--- Text provided ---
Friday, October 25, 2013

git: Failed to connect to repository

My Jenkins instance was failing to connect to a git repository using a supplied username and private key. The Credentials plugin appeared to be getting confused. I hope the following can help others avoid a bit of head banging against your desk.

Issue: 

Failed to connect to repository : Command "ls-remote -h ssh://myuser@repo HEAD" returned status code 128:
stderr: Permission denied, please try again. 
Permission denied, please try again. 
Permission denied (publickey,gssapi-keyex,gssapi-with-mic,password). 
fatal: The remote end hung up unexpectedly

Discussion: 

In my situation the Jenkins instances is pointing to several different repositories (svn and git)
The connection to the svn repository uses svn+ssh. The connection to the git repository ,using ssh, was failing. It appears that the Jenkins instance is having trouble figuring out which credentials to use or private key to use.


Solution: 
The solution is to define the private key to use for the user that is failing. I found the solution here at: stackoverflow  then modified for my situation.

Create a JENKINS_HOME/.ssh/config file to point to the correct private key.
Set permissions to 600 ( rw------- )
Set the contents of the file to:

Host source.server.com
HostName 123.456.789.012
User myuser
IdentityFile /home/jenkins/.ssh/id_rsa

Where: Host:            Can be anything is it just a place holder I generally use the DNS name 
                                 or short name of the server.
            HostName:    IP addresss or fully qualified domain name if you have DNS 
                                 enabled on your network
           User:             The user that will be connecting to the repo
  IdentityFile: The ssh private key that will be used to connect to the repository.
                                      In my case the user  and key are not the jenkins user and id_rsa. 

Finally: 

You must add the public key to your known_hosts file. The easiest way to add this is to execute: ssh myuser@source.server.com   
Then answer yes.

Alternatively if you have the public key you can directly edit your known_hosts file and paste the public key to the bottom of the file.

1 comment:

  1. What if you don't have access to $JENKINS_HOME, because it's a hosted server?
    I copied the private key into Jenkins directly, but it still doesn't work. Any ideas?

--- Problems to solve ---
**A.** Copy the part of the Jenkins troubleshooting post starting with "Failed to connect to repository : Command" and going on through "key to use.", renaming each "git repository" as "Git repository".
**B.** According to the Jenkins troubleshooting post, what permissions should be set on the JENKINS_HOME/.ssh/config file?

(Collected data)
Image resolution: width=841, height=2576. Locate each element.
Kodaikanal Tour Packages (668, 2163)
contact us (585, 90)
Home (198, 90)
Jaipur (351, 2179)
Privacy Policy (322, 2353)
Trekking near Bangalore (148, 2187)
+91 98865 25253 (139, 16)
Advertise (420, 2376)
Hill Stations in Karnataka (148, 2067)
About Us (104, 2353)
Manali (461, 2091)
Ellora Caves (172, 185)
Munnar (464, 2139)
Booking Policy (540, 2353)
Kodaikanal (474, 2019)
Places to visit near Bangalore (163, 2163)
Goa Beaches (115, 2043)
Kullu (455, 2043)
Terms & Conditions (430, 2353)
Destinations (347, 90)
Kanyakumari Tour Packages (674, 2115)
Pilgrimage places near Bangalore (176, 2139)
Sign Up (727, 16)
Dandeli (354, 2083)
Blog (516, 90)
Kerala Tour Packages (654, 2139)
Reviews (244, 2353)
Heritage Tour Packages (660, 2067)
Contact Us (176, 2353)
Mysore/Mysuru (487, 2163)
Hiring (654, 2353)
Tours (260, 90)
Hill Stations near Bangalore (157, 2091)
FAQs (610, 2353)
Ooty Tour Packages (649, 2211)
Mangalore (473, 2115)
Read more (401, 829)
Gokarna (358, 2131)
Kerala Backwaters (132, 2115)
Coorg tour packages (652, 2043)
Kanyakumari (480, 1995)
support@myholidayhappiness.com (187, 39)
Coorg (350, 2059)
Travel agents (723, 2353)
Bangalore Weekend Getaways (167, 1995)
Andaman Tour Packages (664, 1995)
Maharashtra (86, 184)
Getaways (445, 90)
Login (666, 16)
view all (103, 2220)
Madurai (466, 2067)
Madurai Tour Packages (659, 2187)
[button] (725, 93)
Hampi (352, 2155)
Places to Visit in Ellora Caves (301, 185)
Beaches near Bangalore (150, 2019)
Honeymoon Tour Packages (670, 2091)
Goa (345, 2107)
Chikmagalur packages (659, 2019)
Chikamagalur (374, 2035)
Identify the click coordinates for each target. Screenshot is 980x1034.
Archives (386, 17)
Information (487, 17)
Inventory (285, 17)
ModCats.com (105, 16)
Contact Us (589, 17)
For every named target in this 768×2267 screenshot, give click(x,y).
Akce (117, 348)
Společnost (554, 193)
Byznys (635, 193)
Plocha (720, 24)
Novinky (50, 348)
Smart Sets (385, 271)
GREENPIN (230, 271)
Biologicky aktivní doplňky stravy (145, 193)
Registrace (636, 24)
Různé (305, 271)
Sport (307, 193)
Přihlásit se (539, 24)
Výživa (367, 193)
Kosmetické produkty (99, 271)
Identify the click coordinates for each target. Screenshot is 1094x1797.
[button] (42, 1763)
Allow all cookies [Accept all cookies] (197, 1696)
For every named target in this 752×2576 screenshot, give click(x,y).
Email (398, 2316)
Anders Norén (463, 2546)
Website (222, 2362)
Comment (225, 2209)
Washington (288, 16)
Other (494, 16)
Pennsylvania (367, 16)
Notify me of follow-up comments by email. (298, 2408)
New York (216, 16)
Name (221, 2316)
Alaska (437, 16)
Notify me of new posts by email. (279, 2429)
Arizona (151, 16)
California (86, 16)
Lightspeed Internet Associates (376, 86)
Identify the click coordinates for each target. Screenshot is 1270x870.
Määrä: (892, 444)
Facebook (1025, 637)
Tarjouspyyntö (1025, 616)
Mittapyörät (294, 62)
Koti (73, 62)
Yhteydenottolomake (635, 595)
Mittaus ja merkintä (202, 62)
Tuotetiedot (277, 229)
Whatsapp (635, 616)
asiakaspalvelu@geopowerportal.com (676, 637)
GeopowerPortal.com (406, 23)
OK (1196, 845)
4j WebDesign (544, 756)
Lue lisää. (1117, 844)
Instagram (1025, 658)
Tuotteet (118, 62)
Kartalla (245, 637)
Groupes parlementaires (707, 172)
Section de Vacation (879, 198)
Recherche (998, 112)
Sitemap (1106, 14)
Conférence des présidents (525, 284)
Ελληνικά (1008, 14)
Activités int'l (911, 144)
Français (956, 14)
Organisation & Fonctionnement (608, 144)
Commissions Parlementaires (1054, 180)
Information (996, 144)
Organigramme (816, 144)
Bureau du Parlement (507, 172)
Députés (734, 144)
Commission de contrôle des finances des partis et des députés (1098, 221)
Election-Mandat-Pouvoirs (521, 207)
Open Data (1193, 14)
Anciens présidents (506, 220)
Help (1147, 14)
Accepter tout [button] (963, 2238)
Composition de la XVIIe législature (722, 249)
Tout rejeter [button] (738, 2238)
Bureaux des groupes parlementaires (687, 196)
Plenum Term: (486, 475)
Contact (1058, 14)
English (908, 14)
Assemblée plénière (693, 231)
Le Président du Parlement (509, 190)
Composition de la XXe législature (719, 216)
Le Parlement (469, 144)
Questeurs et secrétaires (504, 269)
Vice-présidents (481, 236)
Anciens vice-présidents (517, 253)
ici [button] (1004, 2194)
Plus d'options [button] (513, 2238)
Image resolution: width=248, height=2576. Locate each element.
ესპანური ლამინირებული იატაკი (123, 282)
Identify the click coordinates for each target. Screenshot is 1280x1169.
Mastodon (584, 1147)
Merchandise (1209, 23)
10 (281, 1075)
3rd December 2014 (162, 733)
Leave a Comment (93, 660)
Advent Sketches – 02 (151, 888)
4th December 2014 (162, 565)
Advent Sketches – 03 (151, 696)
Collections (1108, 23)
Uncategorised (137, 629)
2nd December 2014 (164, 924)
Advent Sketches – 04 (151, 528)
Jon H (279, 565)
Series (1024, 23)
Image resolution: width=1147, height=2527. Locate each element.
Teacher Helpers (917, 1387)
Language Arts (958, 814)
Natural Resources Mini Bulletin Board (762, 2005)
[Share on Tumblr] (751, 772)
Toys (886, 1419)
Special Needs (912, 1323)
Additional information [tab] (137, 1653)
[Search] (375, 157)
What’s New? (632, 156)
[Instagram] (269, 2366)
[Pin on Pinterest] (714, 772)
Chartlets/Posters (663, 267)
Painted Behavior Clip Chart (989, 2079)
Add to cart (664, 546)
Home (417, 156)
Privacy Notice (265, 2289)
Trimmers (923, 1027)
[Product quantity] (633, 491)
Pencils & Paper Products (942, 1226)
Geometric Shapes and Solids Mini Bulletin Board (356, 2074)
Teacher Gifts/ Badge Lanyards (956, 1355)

--- Solved tasks ---
**A.**
Failed to connect to repository : Command "ls-remote -h ssh://myuser@repo HEAD" returned status code 128:
stderr: Permission denied, please try again. 
Permission denied, please try again. 
Permission denied (publickey,gssapi-keyex,gssapi-with-mic,password). 
fatal: The remote end hung up unexpectedly

Discussion: 

In my situation the Jenkins instances is pointing to several different repositories (svn and git)
The connection to the svn repository uses svn+ssh. The connection to the Git repository ,using ssh, was failing. It appears that the Jenkins instance is having trouble figuring out which credentials to use or private key to use.

**B.** 600 (rw-------)